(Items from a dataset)
*-*-*

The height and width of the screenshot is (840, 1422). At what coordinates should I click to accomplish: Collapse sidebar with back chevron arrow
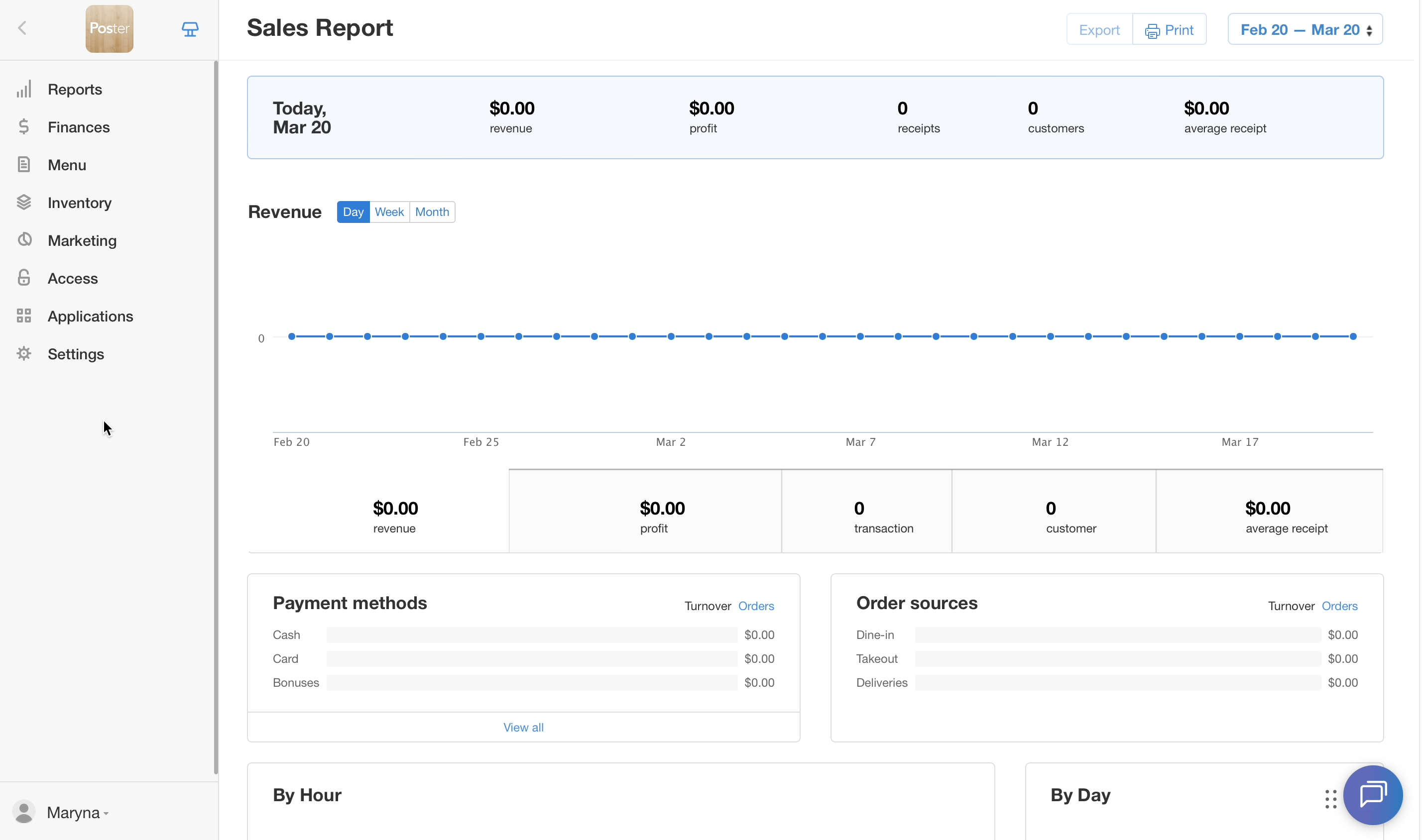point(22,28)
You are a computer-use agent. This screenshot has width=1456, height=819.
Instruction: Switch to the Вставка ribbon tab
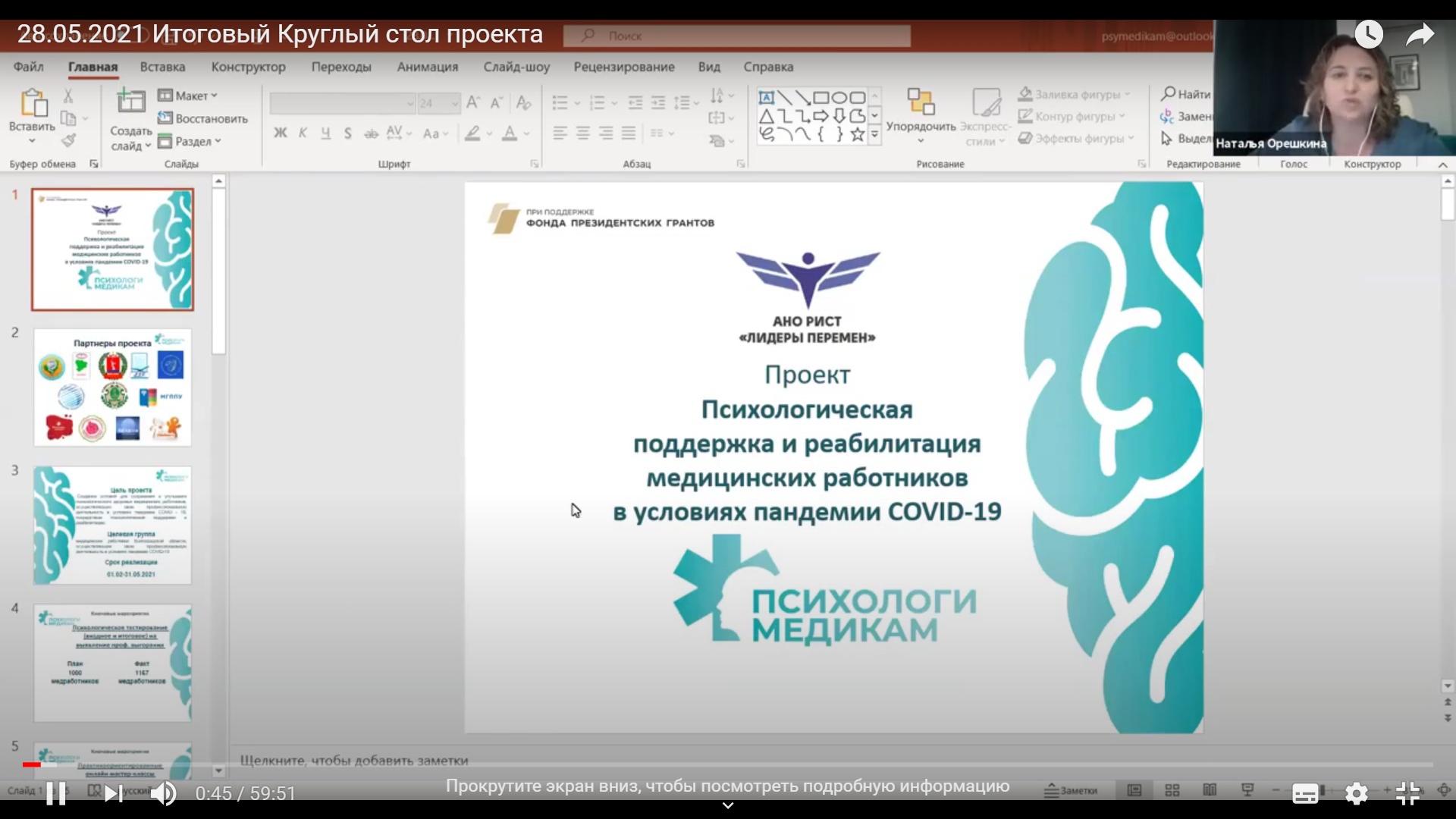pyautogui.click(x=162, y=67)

*-*-*

■ WHAT YOU ARE ASKED TO DO
Starting at the line that holds "You are a computer-use", retype every line through the end of the data, both ends included. Pictures stay out of the copy.

■ ANSWER BELOW
You are a computer-use agent. This screenshot has width=1456, height=819.
Instruction: Switch to the Вставка ribbon tab
pyautogui.click(x=162, y=67)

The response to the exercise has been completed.